CHE COSA PUO’ INSEGNARE IL TERREMOTO

Un terremoto è certamente un evento drammaticamente straordinario a cui è difficile far fronte con tempestività ed efficacia, senza sbavature. L’emergenza comporta quasi sempre problemi di varia natura e quindi individuare le falle dell’intervento non significa spingere sulla colpevolizzazione ma spronare affinché in futuro si proceda al meglio. Per esempio sarebbe opportuno fare chiarezza sull’agibilità. E’ vero che le abitazioni a rischio dopo le scosse nel Centro Italia erano 174 mila, quindi un numero rilevantissimo. Ma appare francamente deludente che vi siano ancora migliaia di persone che non sanno se la loro casa è agibile o meno. Magari potrebbero tornare a vivere nelle loro stanze ma non lo possono fare perché non vi è nessuno che lo certifichi finché non verrà il loro turno, e a sei mesi dal sisma quel “loro turno” non è ancora giunto. Non sarebbe il caso di approntare un piano di mobilitazione e di semplificazione burocratica per la certificazione di agibilità nei casi di calamità? Tra l’altro vi è anche da considerare il caso di coloro che si vedranno notificata l’inagibilità e avranno perso mesi preziosi per incominciare ad approntare la ristrutturazione. Nell’un caso e nell’altro al disagio delle persone si unisce il costo per la finanza pubblica, che si accolla (giustamente) le spese per l’ospitalità in albergo o in luoghi pubblici o un’indennità per chi preferisce fare da sé (5 mila persone sono ancora ospitate negli hotel lungo la riviera adriatica).

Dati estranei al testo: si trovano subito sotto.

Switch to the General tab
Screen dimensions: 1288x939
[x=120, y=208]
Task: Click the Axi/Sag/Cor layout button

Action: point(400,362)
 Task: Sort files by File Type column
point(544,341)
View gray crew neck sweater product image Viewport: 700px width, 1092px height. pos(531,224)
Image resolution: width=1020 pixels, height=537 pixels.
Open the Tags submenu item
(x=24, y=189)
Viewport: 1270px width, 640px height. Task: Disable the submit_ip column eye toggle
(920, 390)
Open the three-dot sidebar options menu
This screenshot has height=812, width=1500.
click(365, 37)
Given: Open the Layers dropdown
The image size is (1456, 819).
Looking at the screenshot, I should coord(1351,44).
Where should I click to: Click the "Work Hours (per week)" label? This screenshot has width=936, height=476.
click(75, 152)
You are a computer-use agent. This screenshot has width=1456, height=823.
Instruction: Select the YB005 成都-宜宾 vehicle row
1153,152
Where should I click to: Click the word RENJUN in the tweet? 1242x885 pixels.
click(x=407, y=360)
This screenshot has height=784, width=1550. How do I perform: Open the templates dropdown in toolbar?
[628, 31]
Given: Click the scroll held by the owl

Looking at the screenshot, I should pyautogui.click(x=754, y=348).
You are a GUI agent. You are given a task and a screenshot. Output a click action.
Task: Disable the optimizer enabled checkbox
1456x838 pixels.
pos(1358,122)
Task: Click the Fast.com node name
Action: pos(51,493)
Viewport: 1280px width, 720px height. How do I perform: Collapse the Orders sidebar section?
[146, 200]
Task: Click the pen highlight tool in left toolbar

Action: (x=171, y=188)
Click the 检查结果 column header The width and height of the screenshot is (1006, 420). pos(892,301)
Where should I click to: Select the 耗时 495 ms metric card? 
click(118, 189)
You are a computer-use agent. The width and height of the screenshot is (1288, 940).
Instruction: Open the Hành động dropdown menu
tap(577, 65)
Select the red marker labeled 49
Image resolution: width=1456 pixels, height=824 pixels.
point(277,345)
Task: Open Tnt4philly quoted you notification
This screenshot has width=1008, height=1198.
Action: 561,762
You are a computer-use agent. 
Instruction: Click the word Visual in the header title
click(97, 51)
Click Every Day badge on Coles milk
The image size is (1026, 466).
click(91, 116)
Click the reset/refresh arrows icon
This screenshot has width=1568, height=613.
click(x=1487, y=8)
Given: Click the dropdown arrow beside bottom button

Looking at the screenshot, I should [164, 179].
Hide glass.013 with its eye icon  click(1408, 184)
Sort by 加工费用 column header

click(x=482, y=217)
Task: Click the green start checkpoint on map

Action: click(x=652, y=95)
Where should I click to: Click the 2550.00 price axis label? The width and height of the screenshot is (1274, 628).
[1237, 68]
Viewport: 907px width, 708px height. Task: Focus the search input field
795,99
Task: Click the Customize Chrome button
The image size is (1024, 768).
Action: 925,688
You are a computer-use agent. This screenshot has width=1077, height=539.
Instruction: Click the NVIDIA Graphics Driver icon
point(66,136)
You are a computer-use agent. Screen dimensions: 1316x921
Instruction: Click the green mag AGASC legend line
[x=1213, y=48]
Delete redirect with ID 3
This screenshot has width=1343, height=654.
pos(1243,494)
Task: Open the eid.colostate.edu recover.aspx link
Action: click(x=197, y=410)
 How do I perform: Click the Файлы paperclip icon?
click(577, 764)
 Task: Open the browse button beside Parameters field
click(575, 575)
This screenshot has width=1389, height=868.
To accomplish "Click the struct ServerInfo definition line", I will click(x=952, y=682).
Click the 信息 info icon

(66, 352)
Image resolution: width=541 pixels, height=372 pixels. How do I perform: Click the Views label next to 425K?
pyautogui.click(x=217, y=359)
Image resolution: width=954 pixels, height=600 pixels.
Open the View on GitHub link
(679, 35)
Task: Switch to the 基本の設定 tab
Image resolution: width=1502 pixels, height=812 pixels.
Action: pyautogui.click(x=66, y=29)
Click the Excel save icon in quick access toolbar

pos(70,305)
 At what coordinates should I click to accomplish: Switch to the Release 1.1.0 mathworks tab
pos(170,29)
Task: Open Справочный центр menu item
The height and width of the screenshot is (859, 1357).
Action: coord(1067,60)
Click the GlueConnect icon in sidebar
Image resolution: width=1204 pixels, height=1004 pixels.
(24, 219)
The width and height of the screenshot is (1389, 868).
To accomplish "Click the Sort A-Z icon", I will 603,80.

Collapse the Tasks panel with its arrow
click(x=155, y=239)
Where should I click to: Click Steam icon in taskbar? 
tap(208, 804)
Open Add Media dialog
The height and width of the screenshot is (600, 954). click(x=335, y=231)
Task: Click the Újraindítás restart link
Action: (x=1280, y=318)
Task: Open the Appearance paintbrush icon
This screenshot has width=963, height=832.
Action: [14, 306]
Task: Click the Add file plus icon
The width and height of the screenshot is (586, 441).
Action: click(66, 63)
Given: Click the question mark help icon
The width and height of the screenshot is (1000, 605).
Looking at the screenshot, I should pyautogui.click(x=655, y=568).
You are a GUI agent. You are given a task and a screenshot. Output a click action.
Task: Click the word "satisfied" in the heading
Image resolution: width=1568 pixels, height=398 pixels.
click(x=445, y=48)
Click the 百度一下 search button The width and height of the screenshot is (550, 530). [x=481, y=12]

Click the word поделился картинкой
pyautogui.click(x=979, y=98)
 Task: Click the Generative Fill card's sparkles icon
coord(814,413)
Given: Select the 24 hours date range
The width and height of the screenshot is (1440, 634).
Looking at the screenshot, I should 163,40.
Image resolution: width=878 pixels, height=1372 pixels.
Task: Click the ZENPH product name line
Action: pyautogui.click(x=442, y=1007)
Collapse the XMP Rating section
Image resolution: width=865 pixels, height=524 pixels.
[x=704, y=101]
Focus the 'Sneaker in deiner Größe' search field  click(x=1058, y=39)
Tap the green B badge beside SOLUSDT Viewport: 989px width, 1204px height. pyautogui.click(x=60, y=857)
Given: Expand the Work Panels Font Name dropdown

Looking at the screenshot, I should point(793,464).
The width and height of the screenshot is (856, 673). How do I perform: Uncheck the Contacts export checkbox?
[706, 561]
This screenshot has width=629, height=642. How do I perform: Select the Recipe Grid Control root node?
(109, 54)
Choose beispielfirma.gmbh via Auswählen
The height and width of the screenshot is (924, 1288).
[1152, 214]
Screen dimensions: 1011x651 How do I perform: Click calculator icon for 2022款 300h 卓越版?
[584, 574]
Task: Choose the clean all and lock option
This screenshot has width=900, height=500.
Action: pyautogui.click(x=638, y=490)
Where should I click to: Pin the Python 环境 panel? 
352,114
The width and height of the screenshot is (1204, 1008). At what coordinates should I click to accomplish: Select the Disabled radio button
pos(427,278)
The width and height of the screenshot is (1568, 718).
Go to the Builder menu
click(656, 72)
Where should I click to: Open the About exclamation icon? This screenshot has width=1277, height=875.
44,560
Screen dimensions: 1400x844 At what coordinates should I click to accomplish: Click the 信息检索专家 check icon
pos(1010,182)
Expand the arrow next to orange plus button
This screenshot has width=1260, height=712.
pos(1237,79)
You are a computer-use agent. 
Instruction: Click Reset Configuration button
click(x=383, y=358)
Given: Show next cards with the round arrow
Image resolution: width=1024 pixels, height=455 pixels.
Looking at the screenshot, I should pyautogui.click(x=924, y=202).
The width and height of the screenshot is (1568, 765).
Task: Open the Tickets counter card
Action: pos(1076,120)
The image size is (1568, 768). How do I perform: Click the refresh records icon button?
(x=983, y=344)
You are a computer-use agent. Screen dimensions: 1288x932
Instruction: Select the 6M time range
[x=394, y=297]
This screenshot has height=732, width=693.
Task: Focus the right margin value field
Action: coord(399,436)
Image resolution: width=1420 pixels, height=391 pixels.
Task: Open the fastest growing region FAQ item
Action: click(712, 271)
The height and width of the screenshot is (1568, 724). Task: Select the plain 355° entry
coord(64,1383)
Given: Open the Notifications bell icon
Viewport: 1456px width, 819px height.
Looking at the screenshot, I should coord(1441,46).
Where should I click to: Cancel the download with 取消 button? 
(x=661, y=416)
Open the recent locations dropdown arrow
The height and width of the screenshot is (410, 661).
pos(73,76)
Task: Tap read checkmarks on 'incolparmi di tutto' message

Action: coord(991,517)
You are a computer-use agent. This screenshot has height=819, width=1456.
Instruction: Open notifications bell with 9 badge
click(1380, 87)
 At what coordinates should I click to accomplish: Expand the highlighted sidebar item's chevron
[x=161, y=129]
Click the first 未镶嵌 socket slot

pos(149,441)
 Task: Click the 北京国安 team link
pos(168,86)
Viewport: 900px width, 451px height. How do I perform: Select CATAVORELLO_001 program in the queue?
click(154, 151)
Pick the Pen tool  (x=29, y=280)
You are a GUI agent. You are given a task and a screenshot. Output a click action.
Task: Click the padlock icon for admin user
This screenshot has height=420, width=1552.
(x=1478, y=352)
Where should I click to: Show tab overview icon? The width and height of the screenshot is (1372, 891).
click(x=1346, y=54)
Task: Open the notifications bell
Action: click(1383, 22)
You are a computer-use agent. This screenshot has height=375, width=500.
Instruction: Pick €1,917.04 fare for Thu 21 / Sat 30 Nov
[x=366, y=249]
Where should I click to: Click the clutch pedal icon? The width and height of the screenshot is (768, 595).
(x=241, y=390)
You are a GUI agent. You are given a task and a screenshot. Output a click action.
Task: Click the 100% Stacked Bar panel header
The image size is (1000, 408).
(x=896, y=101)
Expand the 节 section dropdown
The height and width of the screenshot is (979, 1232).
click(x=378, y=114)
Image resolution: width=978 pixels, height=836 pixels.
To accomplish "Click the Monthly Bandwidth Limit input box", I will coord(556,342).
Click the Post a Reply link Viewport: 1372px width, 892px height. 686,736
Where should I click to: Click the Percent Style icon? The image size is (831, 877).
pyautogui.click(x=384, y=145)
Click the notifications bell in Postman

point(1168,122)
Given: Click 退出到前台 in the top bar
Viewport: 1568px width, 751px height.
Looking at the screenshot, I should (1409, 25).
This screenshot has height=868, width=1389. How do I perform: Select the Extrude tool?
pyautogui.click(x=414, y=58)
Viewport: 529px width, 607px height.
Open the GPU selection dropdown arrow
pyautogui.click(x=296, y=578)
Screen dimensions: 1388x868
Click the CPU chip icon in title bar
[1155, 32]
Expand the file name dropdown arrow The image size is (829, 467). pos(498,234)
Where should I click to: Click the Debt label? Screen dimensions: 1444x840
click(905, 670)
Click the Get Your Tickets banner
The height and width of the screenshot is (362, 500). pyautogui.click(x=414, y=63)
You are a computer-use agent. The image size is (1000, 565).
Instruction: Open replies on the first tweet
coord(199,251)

Un’altra questione riguarda le casette di legno, in gran parte non ancora arrivate. Possibile che sul mercato mondiale, a cominciare da quello del Nord Europa, non sia stato possibile con una procedura straordinaria approvvigionarsi di quanto serviva, evitando almeno in parte il rigido inverno sotto le tende? C’è da auspicare che questa esperienza faccia aprire un canale di acquisizione immediata in casi straordinari laddove le aziende sono in grado di rispondere immediatamente a tale richiesta.

C’è poi la giustificata lamentela sulla lentezza della rimozione delle macerie, che crea difficoltà alla ricostruzione e al ritorno a un inizio di normalità.

Lo sforzo per limitare i disagi è stato notevole, pur tra i limiti di un’ordinaria burocrazia e di una pluralità di competenze. Ora non si tratta di palleggiare responsabilità ma di rimboccarsi le maniche per correggere quanto non ha funzionato.